In 1838, Carl Wilhelm Moritz, son of Johann Gottfried Moritz, who had patented the five-valved Baß-Tuba in F in 1835, built a similar but smaller tenor tuba in B♭ with four valves. In Italy around this time, the Milan instrument maker Giuseppe Pelitti developed his bombardino with four valves based on the larger bombardone, a valved ophicleide in F. While Pelitti preferred to call his instruments Pelittone, other makers in Italy made similar instruments and called them flicorni. Built in B♭ with either three valves as flicorno bombardino or four valves as flicorno basso, they became the equivalent respectively of the modern baritone horn and euphonium.
The earliest modern euphoniums
Ferdinand Sommer, a bandmaster in Weimar, developed his Sommerophone in 1843, which was built and patented as the Euphonion by Franz Bock in Vienna the following year. In Paris at around the same time, Sax invented his family of saxhorns. Sommer toured his instrument in solo performances, and at the 1851 London Great Exhibition, presented it as both Sommerophone and Euphonion. The latter term was rapidly adopted as the anglicised euphonium, but it was the saxhorn basse en sí bemol that can be considered the earliest modern euphonium. It had a slightly narrower bore, but was often used interchangeably with the euphonium in British brass bands.Adolphe Sax's saxhorns became popular in bands in Britain and the United States due largely to the Distin family, who helped popularise the British brass band movement by promoting and performing widely on Sax's brass instruments. By 1850, Distin & Co. was manufacturing them in London, and in New York and Pennsylvania by the 1870s after the London business was purchased by Boosey & Co. The bass saxhorn also formed the basis of the six-valve French tuba in C, the standard tuba used by French composers and orchestras well into the 20th century.

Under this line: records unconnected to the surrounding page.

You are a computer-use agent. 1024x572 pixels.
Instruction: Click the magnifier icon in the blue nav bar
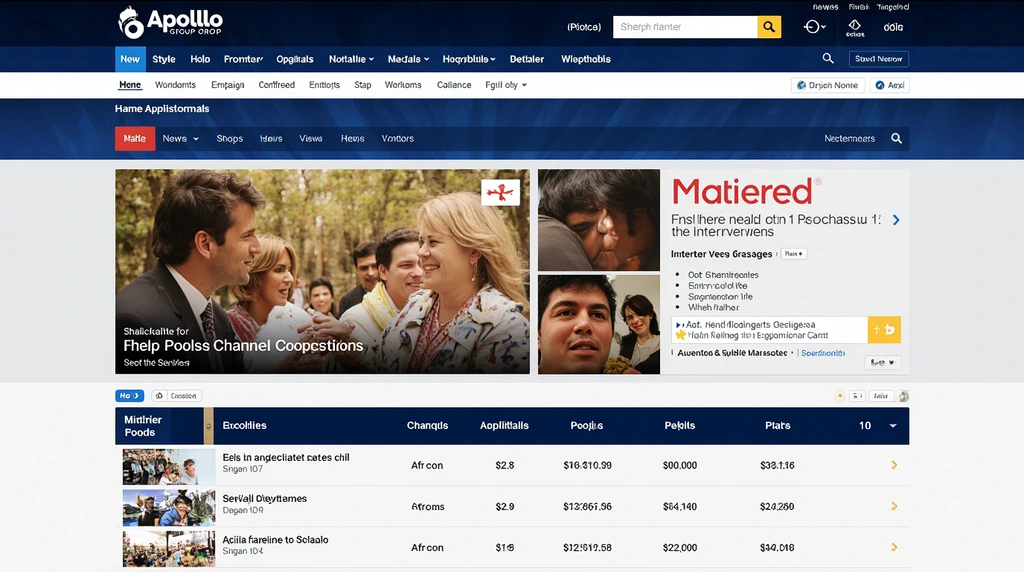pyautogui.click(x=828, y=59)
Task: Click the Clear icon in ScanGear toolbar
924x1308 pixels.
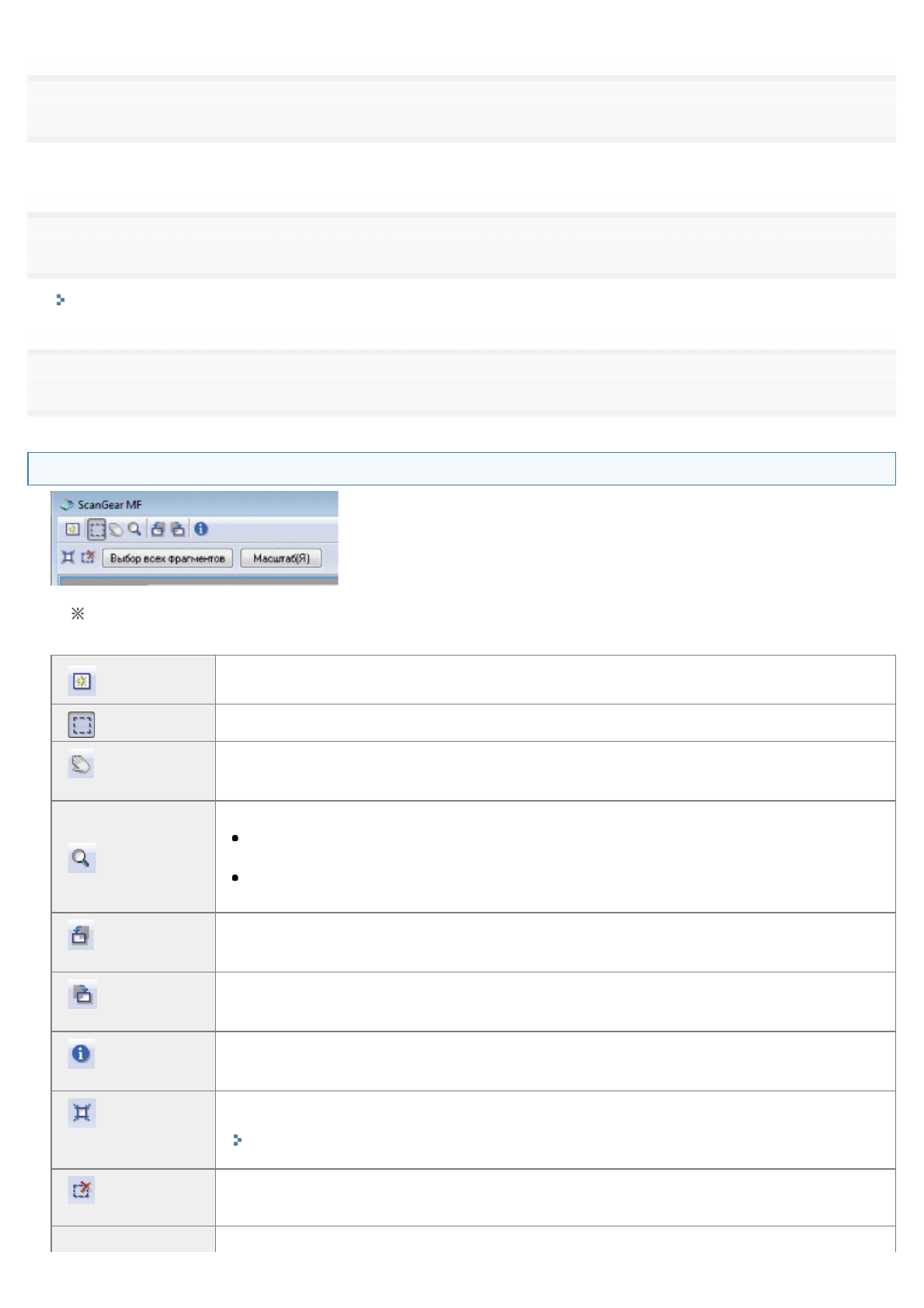Action: point(72,530)
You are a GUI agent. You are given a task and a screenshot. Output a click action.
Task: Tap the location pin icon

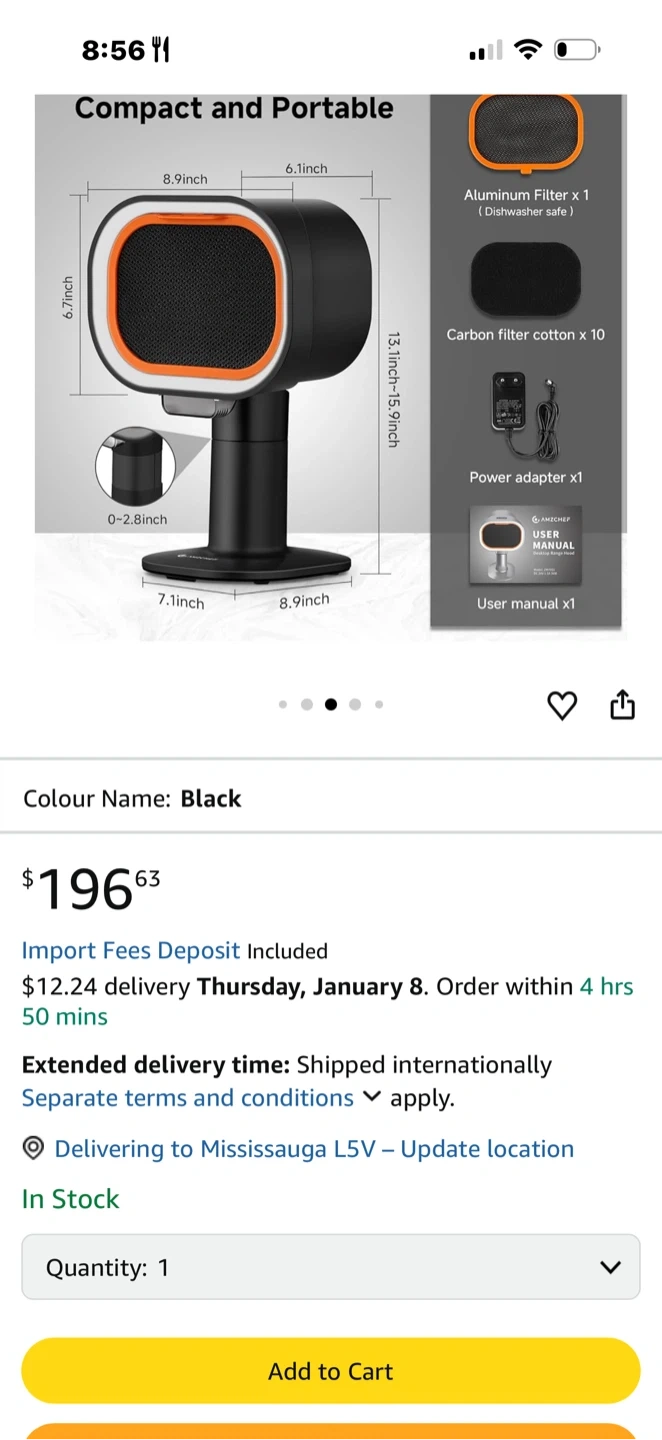click(x=33, y=1148)
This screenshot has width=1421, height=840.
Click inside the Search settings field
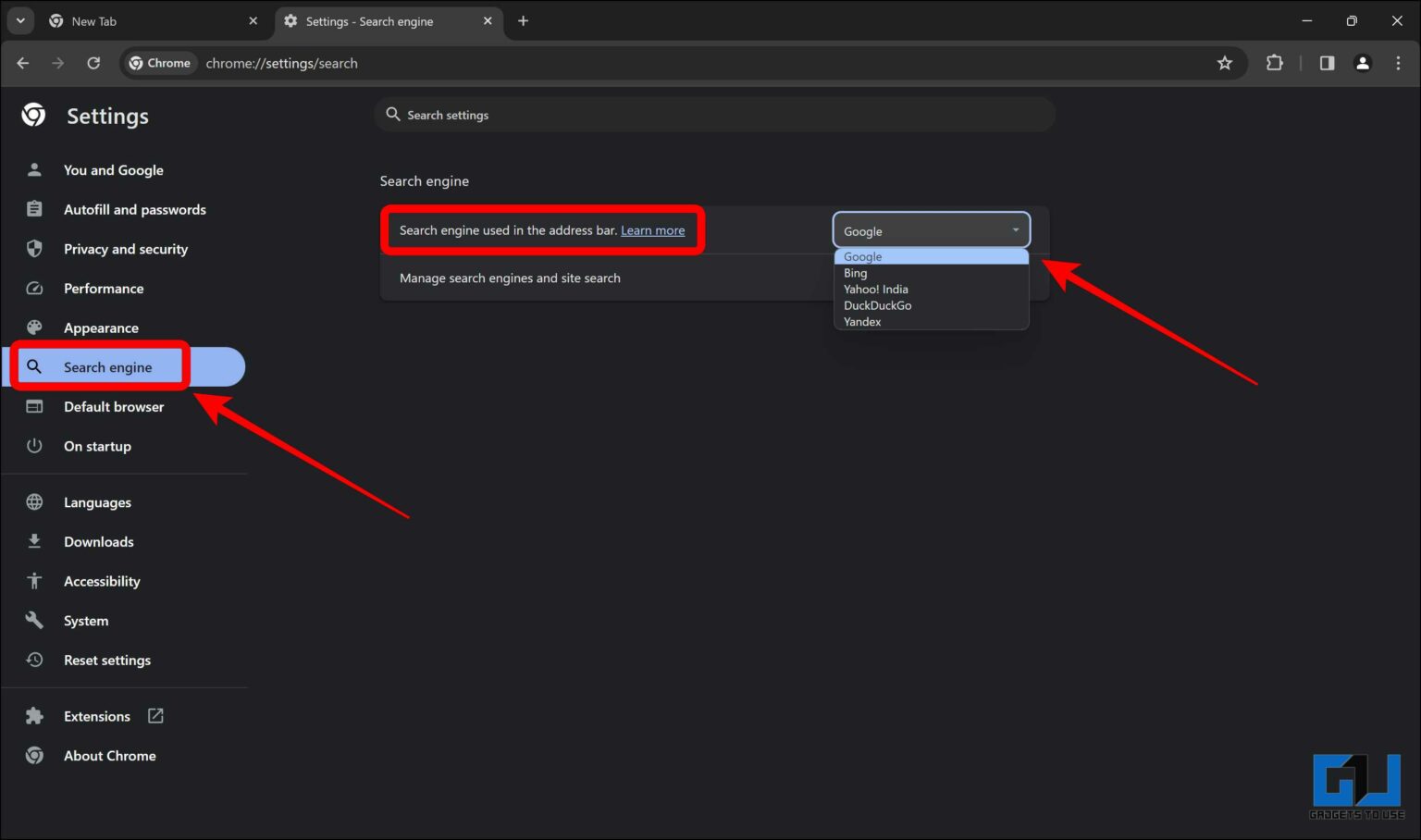[x=555, y=114]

In Austria-Hungary, the instrument maker Václav František Červený built his Baroxyton, a baritone instrument with four valves, in 1852. Červený developed several instrument families in ophicleide, helicon, and tuba shapes, but is especially notable for his later Kaiser instruments, with rotary valves and large conical bores. These included the Kaiserbaryton, in a distinctive oval shape. This design was quickly adopted by other makers, and has become the standard configuration for euphoniums in central and eastern Europe.
Modern instruments
With their more consistent timbre and playing facility throughout the range, and simpler fingering using three or four valves, valved brass instruments eventually led to the disappearance of the ophicleide by the end of the 19th century. In Britain, ophiceides were replaced by euphoniums, offered in competitions as prizes for winning ophicleide players.The modern "British-style" compensating euphonium was developed in the 1870s by David Blaikley, the factory manager at Boosey & Co. Blaikley, after experimenting with a three-valve compensation system, obtained a patent in 1878 for a four-valve version where the fourth valve returns the airway through the first three valves a second time, adding smaller tubing loops to rectify intonation. Similar designs were patented earlier by Gustave Auguste Besson in 1859, and Pierre-Louis Gautrot's système equitonique, found on his instruments of the period, was patented in 1864. Blaikley's compensation system was the most successful and has since been in continuous use in Britain, little-changed, on instruments by Boosey & Co., and Besson after their acquisition by Boosey & Hawkes in the mid-20th century. In 1974, the patent expired, and many euphonium manufacturers added the compensation system to their euphonium models, including Hirsbrunner, Miraphone, Sterling, Willson, and Yamaha.
Modern euphonium makers have introduced some improvements, such as tapered and wider-bore valve tubing, small adjustments to the compensation tubing to soften some of the sharp bends, and triggers for the main tuning slide. Adams developed an adjustable lead-pipe receiver for their euphoniums, which allows players to customise the timbre and responsiveness of the instrument.